[USING THE INFORMATION]
a: List every person named in the article about remote first-year students that appears below.
b: According to the article about remote first-year students, how did Gonzalez mainly meet her entrymates?
c: In the article about remote first-year students, why have the JAs split entrymates into groups? Answer in one or two sentences.

Horvat said he appreciates the close-knit community at the College, but both Gonzalez and Horvat agreed that online, their college experience has been primarily academic. Gonzalez mentioned that she primarily met her entrymates through classes. “Since we were all taking remote classes for the most part, that’s how I met them and that’s how I started talking through mutual problems with our homework or just study groups that we needed to form,” she said. 

Horvat added that he does not know his entrymates properly unless they are in a class together.    

Nair said he is concerned that remote students are too focused on their work. “Really what happens as a frosh is that you have so many assignments, though you have dinner to run to or an event to attend,” he said. “I am not sure if our remote frosh have that safety valve or kind of release, that time to enjoy and kind of kick back.” Nair noted, however, that his JAs are working to address these concerns.

For us remote students, fostering interpersonal relationships often requires mutual initiative.  Huang said that he texts his entrymates through the remote entry’s Slack channel and tries his best to establish strong relationships with students both on-campus and remote. “I sometimes will just DM [direct message] people through either Slack or GroupMe and say ‘What’s up’ and see where it goes from there,” he said.

While I wholeheartedly enjoy meeting my peers, sometimes I feel burnout after long days spent doing homework and I find myself too tired to respond to my messages.

According to Nair, the JAs are now thinking more about interactions between first-year students. “We want you to meet the rest of your class and the rest of your entrymates,” Nair said, adding that the JAs have split entrymates into groups, so that first-years have one JA that they know very well and can feel comfortable reaching out to.

[DATASET RECORDS]
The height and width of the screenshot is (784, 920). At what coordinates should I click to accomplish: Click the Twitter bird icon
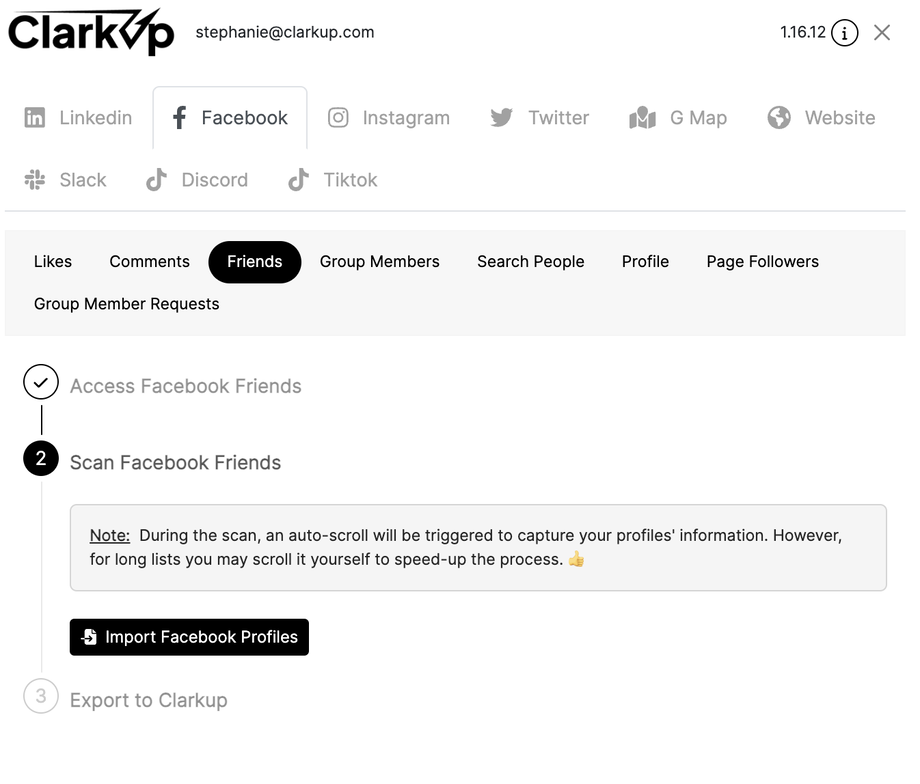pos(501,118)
* * *
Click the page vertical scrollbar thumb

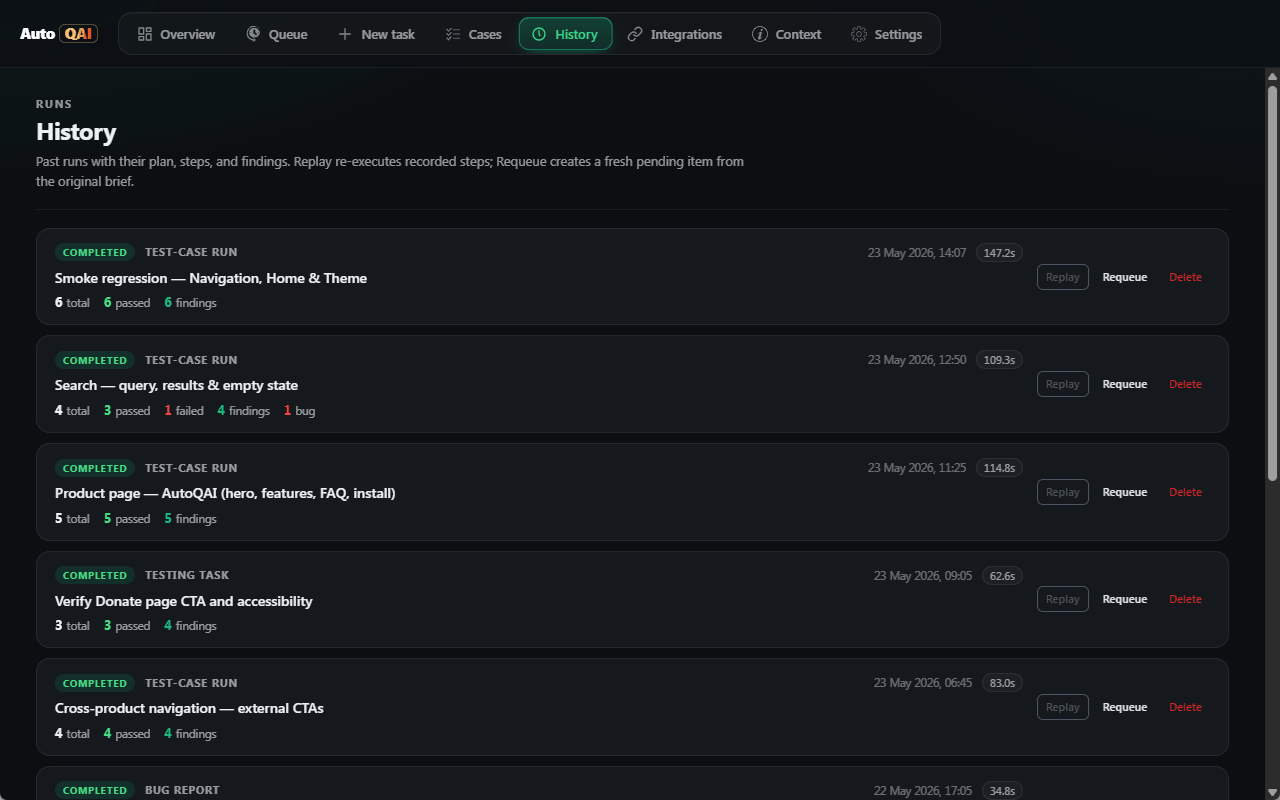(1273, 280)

[COMPLETED EXERCISE]
a: Horvat, Gonzalez, Nair, Huang

b: She mainly met them through classes.

c: The JAs split entrymates into groups so that each first-year has one JA they know very well and feel comfortable reaching out to.